→ RECORDS FOR PROCESSING:
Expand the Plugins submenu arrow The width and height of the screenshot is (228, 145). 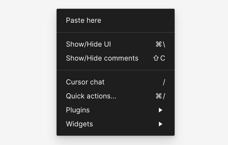click(160, 110)
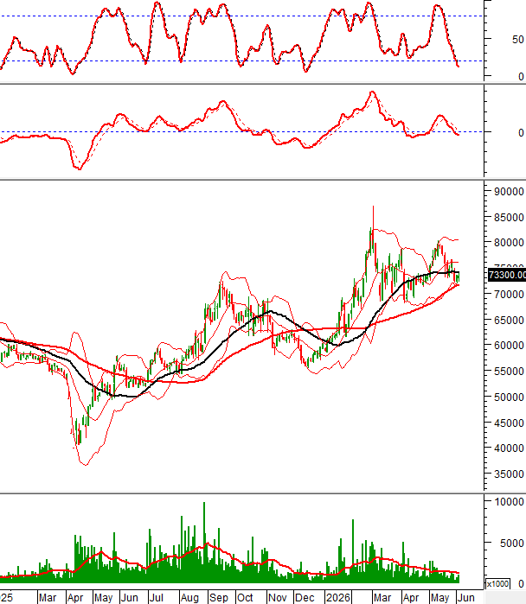Click the 10000 volume scale label
Viewport: 526px width, 604px height.
pyautogui.click(x=509, y=501)
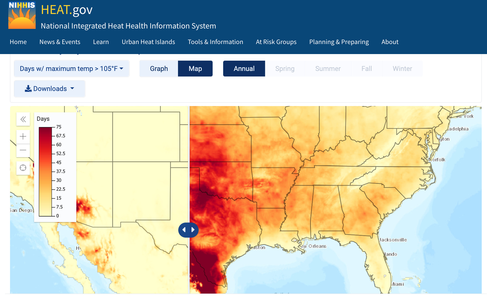Select the Spring season filter
This screenshot has height=298, width=487.
click(x=285, y=69)
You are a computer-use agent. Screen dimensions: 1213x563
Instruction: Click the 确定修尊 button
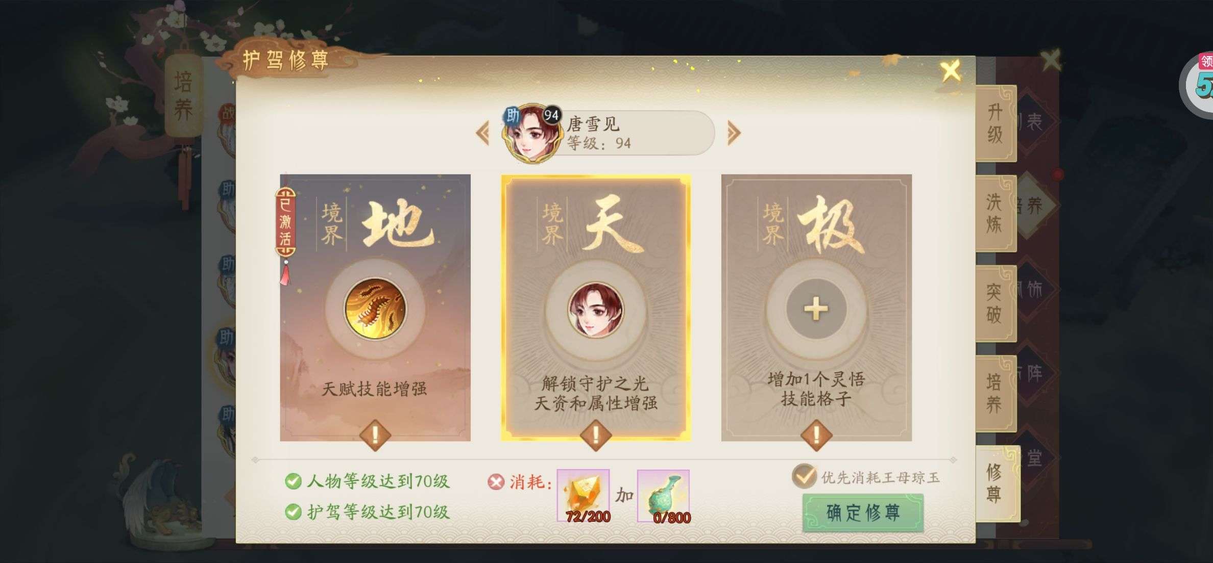863,513
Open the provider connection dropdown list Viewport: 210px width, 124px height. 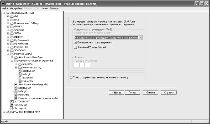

→ WHAT YOU HAVE TO DO:
Starting with the line that holds "Instruction: Click the 确定修尊 button", retype each line through the last one in the listing above, exactly as written. Do not copy any pictures.

→ EXERCISE RESULT:
Instruction: Click the 确定修尊 button
863,513
Open the provider connection dropdown list Viewport: 210px width, 124px height. 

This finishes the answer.